Admiral James Stavridis says the United States government is not prepared for taking on a hypothetical fleet of Chinese spy balloons.
The retired admiral and former NATO supreme allied commander of Europe wrote in a Bloomberg op-ed that the U.S. military has shown success in shooting down a flying object, but he questioned the response to airborne objects that may appear in the future.
Multiple airborne objects, including one verified Chinese spy balloon, have been shot down recently over various regions across North America. The most recent object was taken down over Lake Huron, near Michigan’s Upper Peninsula.
Stavridis said the Chinese may have sent the balloon to express displeasure over multiple U.S. policy issues connected to the Indo-Pacific region, including a potential trip to Taiwan by House Speaker Kevin McCarthy.
In his op-ed, he compared a tour of Cheyenne Mountain, a command-and-control center for the North American Aerospace Defense Command (NORAD), a decade ago to the bells and whistles on the bridge of a Navy warship.
“Over the past two weeks, that beating heart has probably been running at a very high rate,” Stavridis wrote. “After four shootdowns of aerial objects, at least one likely a Chinese surveillance balloon, those watch officers must be getting a bit frazzled.”
He added: “As we learn more about aerial intrusions into American and Canadian airspace—NORAD is a joint U.S.-Canada operation—we need to think anew about technology, tactics, operations and strategy. Each has a role in understanding a complex ecosystem that has been flying under the radar, so to speak.”
While military-based balloons have been in existence for centuries, the technology has of course improved dramatically. Due to advanced materials composing newer balloons, in addition to streamlined connectivity and sensors, he said readiness with such rapid improvements is integral.
He also said cost should play a role, with more inexpensive options than using $400,000-a-pop Sidewinder missiles launched from fighter jets.

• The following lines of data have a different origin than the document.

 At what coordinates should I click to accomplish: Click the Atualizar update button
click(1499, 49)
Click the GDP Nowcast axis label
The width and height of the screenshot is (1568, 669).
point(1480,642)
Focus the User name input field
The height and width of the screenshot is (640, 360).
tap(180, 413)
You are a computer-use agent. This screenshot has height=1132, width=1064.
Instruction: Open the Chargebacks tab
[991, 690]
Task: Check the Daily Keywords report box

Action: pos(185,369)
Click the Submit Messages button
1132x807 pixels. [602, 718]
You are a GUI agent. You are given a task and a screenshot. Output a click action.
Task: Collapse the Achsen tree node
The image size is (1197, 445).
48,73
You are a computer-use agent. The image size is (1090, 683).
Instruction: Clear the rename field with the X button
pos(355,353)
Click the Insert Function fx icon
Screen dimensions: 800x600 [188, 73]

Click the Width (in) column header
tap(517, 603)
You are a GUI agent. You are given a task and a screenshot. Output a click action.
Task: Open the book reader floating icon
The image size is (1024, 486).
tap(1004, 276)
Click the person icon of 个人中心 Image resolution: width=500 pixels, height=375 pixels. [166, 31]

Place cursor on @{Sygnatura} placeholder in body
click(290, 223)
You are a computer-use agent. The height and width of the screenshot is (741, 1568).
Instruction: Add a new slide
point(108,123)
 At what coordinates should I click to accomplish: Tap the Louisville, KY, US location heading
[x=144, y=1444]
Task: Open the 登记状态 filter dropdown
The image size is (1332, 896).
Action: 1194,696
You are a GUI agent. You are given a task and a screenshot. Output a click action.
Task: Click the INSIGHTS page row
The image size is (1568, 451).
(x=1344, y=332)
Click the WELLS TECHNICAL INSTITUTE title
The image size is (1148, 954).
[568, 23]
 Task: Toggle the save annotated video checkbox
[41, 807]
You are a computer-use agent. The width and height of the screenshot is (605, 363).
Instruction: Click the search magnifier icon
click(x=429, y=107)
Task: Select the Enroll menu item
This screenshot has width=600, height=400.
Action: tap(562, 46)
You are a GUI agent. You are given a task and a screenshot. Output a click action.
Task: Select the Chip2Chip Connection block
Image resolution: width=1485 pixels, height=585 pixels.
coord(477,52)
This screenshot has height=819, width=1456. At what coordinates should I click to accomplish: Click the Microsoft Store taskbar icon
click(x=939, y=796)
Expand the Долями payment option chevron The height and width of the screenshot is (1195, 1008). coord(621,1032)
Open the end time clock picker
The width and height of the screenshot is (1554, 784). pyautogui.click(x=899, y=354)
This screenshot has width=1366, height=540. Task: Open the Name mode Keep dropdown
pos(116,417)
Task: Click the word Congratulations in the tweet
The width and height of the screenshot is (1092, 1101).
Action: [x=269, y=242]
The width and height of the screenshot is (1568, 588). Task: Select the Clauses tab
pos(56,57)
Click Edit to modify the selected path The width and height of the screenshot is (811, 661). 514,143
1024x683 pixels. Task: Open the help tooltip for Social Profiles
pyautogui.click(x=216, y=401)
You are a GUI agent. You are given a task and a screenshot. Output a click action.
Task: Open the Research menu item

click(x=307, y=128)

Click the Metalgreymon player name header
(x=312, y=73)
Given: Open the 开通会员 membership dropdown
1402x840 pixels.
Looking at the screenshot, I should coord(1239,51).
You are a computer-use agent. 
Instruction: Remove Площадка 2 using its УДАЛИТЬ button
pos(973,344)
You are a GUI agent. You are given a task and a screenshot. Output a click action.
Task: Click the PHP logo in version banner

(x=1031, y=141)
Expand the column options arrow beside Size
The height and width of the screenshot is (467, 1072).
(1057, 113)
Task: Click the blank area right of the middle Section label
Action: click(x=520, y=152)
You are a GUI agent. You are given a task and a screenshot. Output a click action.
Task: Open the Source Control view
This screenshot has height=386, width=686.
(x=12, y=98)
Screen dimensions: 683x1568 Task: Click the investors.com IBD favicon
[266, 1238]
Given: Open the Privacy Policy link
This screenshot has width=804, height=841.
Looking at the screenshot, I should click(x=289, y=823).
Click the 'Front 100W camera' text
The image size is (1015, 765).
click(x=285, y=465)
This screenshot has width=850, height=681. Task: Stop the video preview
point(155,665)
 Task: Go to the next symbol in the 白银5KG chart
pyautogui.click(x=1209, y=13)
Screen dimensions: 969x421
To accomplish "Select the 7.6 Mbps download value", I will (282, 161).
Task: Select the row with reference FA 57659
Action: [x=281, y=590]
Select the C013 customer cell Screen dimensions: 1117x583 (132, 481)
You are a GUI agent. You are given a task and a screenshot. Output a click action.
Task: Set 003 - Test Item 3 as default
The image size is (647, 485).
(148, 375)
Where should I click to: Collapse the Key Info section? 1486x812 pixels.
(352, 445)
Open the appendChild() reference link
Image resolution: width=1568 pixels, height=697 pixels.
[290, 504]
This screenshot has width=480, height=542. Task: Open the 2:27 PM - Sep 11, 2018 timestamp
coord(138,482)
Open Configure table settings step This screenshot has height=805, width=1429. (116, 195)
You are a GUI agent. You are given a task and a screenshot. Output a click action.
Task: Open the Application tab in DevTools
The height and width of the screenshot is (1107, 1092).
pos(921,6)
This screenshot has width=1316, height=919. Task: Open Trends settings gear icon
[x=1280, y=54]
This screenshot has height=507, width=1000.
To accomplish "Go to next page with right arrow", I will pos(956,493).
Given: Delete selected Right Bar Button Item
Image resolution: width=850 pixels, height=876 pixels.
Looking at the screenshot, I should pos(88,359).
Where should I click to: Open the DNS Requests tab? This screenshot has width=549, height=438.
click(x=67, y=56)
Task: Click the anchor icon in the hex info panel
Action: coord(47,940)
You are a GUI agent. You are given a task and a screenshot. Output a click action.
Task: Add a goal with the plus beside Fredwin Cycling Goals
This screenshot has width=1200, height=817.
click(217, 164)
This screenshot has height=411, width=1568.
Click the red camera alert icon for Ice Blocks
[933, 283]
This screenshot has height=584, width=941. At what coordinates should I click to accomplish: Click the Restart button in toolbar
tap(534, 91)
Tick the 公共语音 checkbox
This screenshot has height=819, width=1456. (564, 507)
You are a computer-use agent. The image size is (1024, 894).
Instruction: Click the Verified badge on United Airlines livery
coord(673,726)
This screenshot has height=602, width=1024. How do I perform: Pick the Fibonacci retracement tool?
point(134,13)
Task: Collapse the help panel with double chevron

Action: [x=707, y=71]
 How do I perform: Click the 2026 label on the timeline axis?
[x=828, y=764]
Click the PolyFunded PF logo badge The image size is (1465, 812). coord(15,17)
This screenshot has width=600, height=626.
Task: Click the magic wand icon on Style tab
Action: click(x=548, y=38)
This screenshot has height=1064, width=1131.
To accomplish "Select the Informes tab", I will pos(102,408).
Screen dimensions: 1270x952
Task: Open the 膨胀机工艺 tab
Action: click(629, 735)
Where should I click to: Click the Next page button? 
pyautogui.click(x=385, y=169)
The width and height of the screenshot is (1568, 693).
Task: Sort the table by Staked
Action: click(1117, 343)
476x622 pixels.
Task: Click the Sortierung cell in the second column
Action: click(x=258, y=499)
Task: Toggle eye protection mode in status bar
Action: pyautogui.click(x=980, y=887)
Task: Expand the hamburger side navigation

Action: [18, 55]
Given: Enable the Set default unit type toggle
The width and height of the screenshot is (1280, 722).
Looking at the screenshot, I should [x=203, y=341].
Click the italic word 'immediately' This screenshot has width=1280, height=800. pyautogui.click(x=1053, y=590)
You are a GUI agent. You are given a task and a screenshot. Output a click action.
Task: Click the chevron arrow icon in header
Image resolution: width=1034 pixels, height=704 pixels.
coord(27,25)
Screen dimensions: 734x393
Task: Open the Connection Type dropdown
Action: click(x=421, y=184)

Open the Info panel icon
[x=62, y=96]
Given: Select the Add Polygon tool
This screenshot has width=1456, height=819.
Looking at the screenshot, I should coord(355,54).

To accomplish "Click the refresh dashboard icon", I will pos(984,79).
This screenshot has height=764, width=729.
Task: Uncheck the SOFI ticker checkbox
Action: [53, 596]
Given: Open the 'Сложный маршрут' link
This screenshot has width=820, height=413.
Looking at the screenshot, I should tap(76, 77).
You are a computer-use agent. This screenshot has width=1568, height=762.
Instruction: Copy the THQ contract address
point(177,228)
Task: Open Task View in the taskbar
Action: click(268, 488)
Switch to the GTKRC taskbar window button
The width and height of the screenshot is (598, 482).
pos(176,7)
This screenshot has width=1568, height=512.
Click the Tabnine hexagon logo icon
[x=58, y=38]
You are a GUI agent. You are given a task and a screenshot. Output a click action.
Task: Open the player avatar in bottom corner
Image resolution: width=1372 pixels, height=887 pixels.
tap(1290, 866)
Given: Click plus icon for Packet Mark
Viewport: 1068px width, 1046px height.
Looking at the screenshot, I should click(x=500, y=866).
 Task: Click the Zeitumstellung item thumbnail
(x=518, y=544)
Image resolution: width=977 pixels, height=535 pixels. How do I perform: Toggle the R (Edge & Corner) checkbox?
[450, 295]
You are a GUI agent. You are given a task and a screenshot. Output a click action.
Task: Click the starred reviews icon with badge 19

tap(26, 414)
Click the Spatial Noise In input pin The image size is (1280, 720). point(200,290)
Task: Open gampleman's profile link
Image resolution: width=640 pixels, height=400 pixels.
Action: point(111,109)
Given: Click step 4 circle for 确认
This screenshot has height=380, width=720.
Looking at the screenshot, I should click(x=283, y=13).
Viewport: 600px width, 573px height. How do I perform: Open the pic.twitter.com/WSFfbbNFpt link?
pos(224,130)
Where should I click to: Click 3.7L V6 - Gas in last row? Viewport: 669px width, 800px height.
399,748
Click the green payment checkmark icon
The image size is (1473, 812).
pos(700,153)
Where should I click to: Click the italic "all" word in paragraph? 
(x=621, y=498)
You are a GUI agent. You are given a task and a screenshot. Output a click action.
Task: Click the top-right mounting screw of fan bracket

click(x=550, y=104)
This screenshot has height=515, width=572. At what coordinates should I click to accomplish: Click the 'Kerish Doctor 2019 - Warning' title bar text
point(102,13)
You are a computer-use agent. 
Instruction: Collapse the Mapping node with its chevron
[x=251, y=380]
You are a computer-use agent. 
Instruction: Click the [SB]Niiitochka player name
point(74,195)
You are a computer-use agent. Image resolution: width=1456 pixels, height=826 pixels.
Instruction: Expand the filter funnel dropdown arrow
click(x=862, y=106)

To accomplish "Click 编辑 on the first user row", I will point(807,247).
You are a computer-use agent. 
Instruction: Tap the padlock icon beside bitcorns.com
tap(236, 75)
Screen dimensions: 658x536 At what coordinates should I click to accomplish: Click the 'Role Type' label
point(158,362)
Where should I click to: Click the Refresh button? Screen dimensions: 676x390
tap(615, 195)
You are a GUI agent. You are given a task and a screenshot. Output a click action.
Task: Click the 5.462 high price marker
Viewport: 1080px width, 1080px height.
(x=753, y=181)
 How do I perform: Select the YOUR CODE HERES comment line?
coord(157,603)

“Tactically, the U.S. military needs to think about how to deploy anti-balloon systems, with a particular emphasis on being able to recover them aerially as opposed to destroying them, so the technology can be reverse-engineered,” Stavridis wrote. “This will be a complex feat of airmanship, but not entirely unknown as a concept. During the Cold War, the U.S. Air Force routinely recovered film capsules after they had been ejected from satellites at altitudes as high as 60 kilometers.”
Center for Strategic and International Studies senior adviser Mark Cancian told Newsweek that he views the military’s handling as satisfactory given that the first airborne object was not detected until it was over U.S. territory—while the others, whatever they were, were shot down under an abundance of caution given strong political and public response and demands.
“Most disturbing was the realization that objects like these could get through the U.S. air defense system, not just now but, apparently, repeatedly in the past,” Cancian said. “There are holes that we were not aware of and that need to be patched immediately.”
He added that Stavridis “is absolutely right about the need for better detection.”
That includes separating “the benign from the threatening” and using more appropriate weapons “so we are not shooting down errant civilian balloons with expensive missiles designed for World War III,” Cancian said.
Newsweek reached out to Stavridis for comment.